The mechanical properties of the steels listed above are given in Table II.

Table II
Mechanical properties

Stretch train
firm Deh Erich-
sen- Kege! -
bowl-
-
r grain
size border speed tion Cupping value ASTM kg mm ² kg mm ² 0 -.in the mm No. A. 18.7
31.3 47.8 10.8 37.6 1.34 9.0 B. 18.4 31.0 46.5 11.0 37.8 1.44 8.6 C. 16.7 29.4 48.6 11.3 36.8 1.74 7.5 D. 15.4 28.9 50.2 11.7 36.5 1.87 7.1 E. 15.1 28.5 50.8 11.8 36.1 2.01 6.9

35

40

45 From Table II it can be seen that the steels produced according to the invention are far superior to the known steels.
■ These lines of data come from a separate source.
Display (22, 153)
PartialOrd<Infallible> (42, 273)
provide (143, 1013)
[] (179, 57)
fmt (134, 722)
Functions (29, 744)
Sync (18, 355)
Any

Based on the most suitable range of 0.020 to 0.040% dissolved Al or 50 to 70 ppm N ₂ , the proportion of dissolved Al and N ₂ achieved is approximately 95%. The method according to the invention and the steel produced by this method have the following advantages:

1. The floating and separation of inclusions of the alumina system accelerated.

2. The rephosphorization of the steel in the ladle is considerably reduced.

3. No segregation or separation of constituents can be found in the steel.

4. There is little oxidation loss of added Al through the atmosphere and the Slag before.

For this purpose 2 sheets of drawings

Claims (1)

Claim: A method for supplying aluminum in the production of non-aging deep-drawing steel, characterized in that molten steel refined in a furnace is drawn off into a ladle in a state where no aluminum has yet been added. that aluminum wire with a diameter of more than 5 mm is continuously fed into the liquid steel in the Gief3 pan at a feed rate of more than 5 ms and the content of dissolved Al in the steel in the range from 0.020 "to 0.050%. preferably 0.020 to 0.040%. And at the same time gaseous nitrogen or nitrogen-rich argon is blown into the liquid steel through refractory material of good permeability, which is attached to the ladle bottom. And that the N ₂ content in the steel is in the range of 0.0045 to 0.0080 %, preferably 0.0050 to 0.0070%, is set.